THE PROBLEM:
Give an exact transcription limited to the lines from the one with "Where should I" through the end of the entries, including both; no pictures belong in it.

DATA FOR THIS TASK:
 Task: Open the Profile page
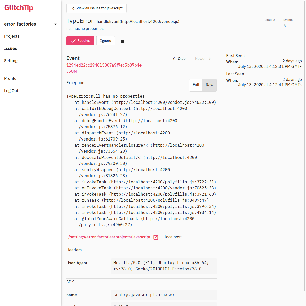10,78
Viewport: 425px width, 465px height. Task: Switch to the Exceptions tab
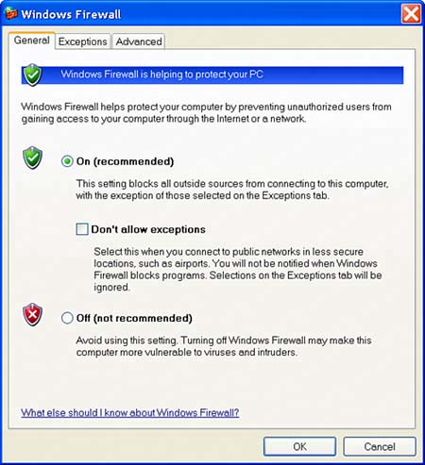click(83, 42)
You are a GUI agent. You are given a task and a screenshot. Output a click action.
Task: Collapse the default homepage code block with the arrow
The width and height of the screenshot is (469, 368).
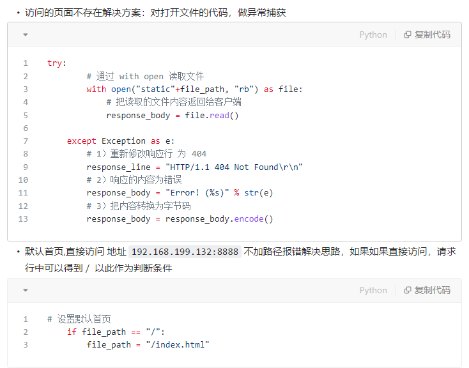pyautogui.click(x=26, y=290)
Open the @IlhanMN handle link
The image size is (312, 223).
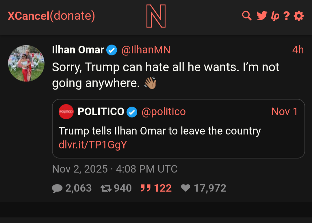[146, 50]
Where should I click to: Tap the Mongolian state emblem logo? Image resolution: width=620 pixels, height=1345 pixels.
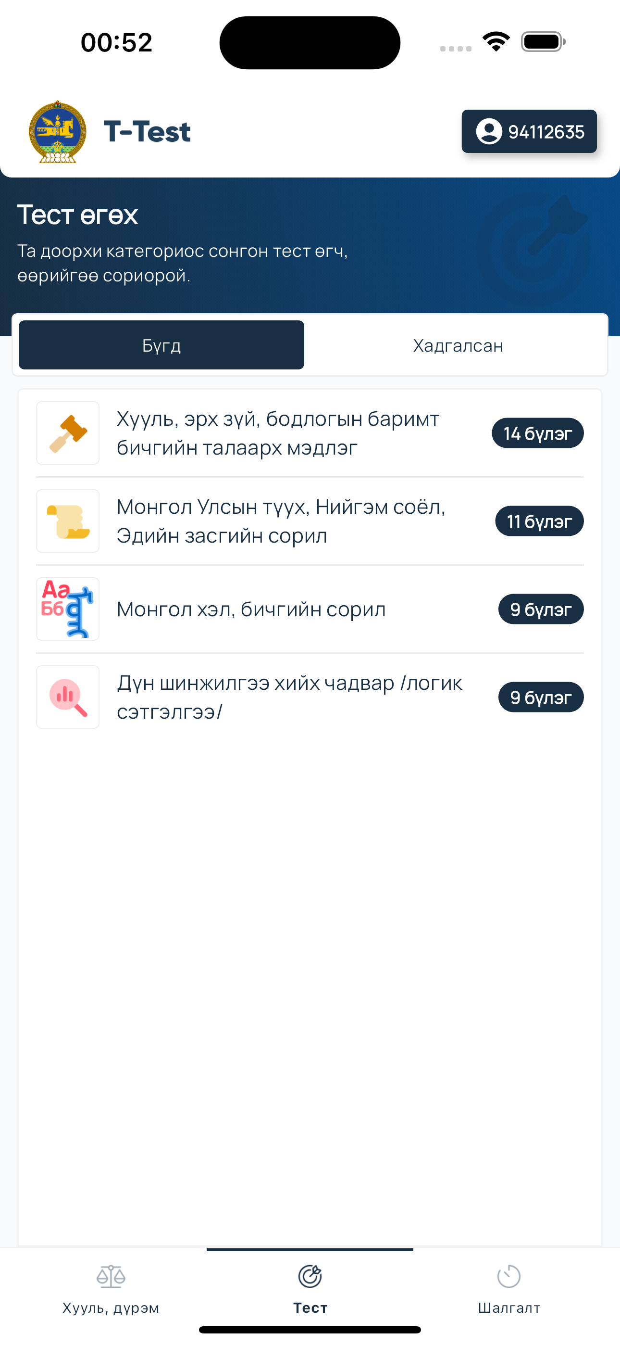click(57, 132)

RESPONSE:
Where should I click to: Tap the Mongolian state emblem logo? Image resolution: width=620 pixels, height=1345 pixels.
click(57, 132)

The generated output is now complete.